Tilda looked across the room just in time to see Nesha-tari give Zeb a shove to the chest. He backed away with his hands held out at his sides, still speaking rapidly in Zantish in a tone so diffident it was nearly spineless. It seemed to work however, as Nesha-tari put her hands on her hips and snapped a few last words at him. He nodded and bowed, then spoke to the room.
“Madame Nesha-tari is not in the service of the Cult of Ged…”
Nesha-tari growled.
“…of the Great Red Dragon. She does not care a whit for the war with Daul, nor for the bickering human nation of Ayzantium.”
“Let her say then who her master is!” Heggenauer shouted, and Nesha-tari drew herself up with her sapphire eyes blazing. She shouted back, words sounding like a proclamation, but the only two that Tilda recognized were Dragon, and the name Akroya.
Now Heggenauer came close to growling. “The Great Blue Dragon. The foulest of the damned Sky Dragons left alive.
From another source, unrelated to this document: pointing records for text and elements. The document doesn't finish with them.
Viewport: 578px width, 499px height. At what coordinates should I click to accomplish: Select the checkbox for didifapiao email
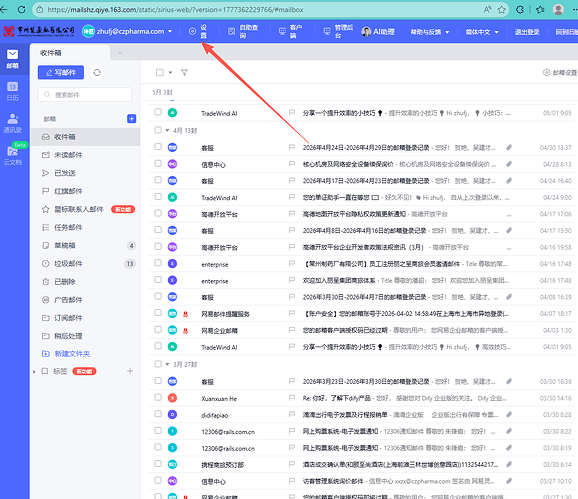point(158,414)
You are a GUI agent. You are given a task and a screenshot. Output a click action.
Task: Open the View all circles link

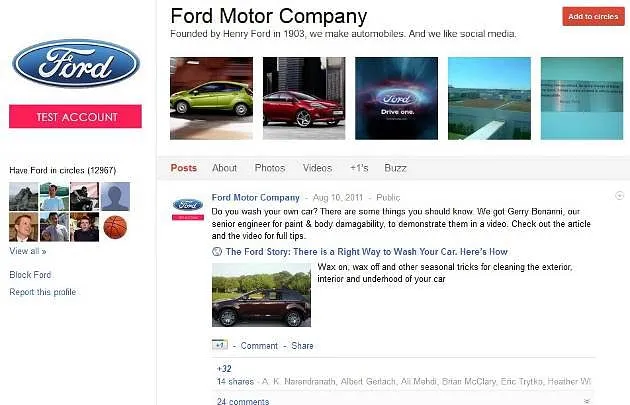[x=28, y=251]
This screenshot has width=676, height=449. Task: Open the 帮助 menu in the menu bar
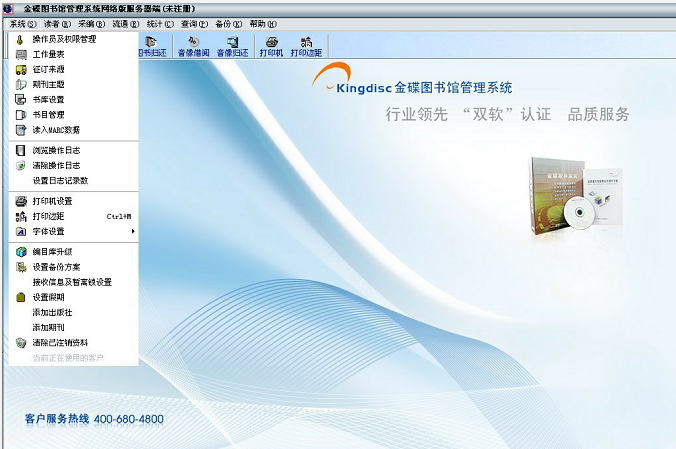(262, 23)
May they all suffer the fate of Ged-azi and the Winter Wyrm.”
Nesha-tari may not have understood the Jobian, but she had heard him repeat the name Ged-azi, after clearly telling him not to do so. Her face reddened even through her tan skin, and she spat out words with such ferocity that no translation was required to know they were curses that would have peeled the paint off the walls, had their been any.
Heggenauer reddened even more and he snatched up his mace from the floor. Tilda took a long step backward without thinking about it, but Shikashe moved in front of the priest, held up a warding hand in front of his face, and spoke in Ashinese. Amatesu quickly translated.
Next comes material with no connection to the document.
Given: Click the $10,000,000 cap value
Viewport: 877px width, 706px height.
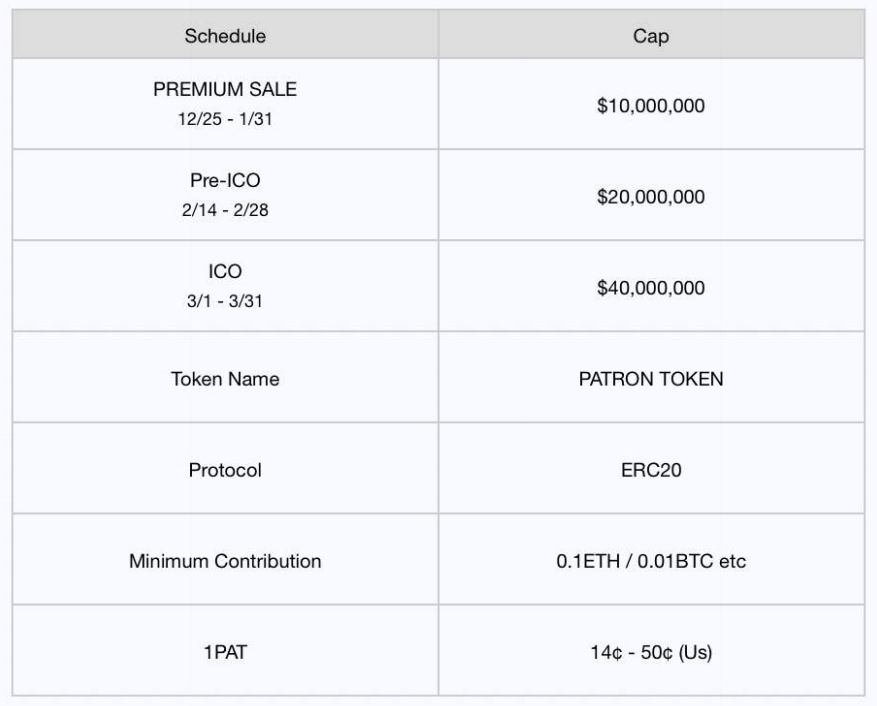Looking at the screenshot, I should pos(650,105).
> “Brother Heggenauer, you are a good man, and his lordship Uriako Shikashe-sama has no wish to fight you. But he will not permit you to menace the Madame Nesha-tari, as she is under his protection. Please, Brother. Stand at peace.”
Heggenauer looked between the two Far Westerners. “How can you people be in this woman’s service? How much gold does it take to buy your honor?”
Shikashe shoved Heggenauer hard in the chest, but the priest from Exland was as stoutly built as the samurai and a good deal taller. He grabbed Shikashe’s wrist with his left hand, still holding his mace at his side, and the two butted together like bulls. Amatesu sprang forward and tried to worm between them, shouting please and stop in Codian and probably in Ashinese as well. Tilda felt the hair on the back of her neck stand up. Blue sparks were snapping between Nesha-tari’s fingers.
John Deskata put two fingers in his mouth and whistled, so piercing and sharp that everyone winced and looked at him.
The one-time Centurion of the Codian Legions shook his head and gave everyone in the room a look of profound disgust, the sort of look that a drill sergeant would level on an utterly incompetent band of raw recruits. He had stood up and was buckling on his breastplate, and when it was secure he sheathed his sword at his side and hoisted his tower shield. He spoke as he walked for the door.
“While you jackasses sort this out, I’ll be on the roof watching for devils, or demons, or dragons creeping up on us. And if any of you harebrained, pigheaded, halfwits are still alive come morning, you might recollect that we have a Duchess to rescue? Anyone? A wizard and a book, the very thought of which almost made a couple hundred wugs and hobgoblins shat themselves? Does any of this ring a bell within any of your thick skulls?”
Deskata had reached the door, which he jerked open. He turned and glared at everyone from the doorway.
“Amateurs,” he growled, as though it were the worst oath in any language. He slammed the door though it did not catch, and his heavy footfalls stomped up the stairs to the roof.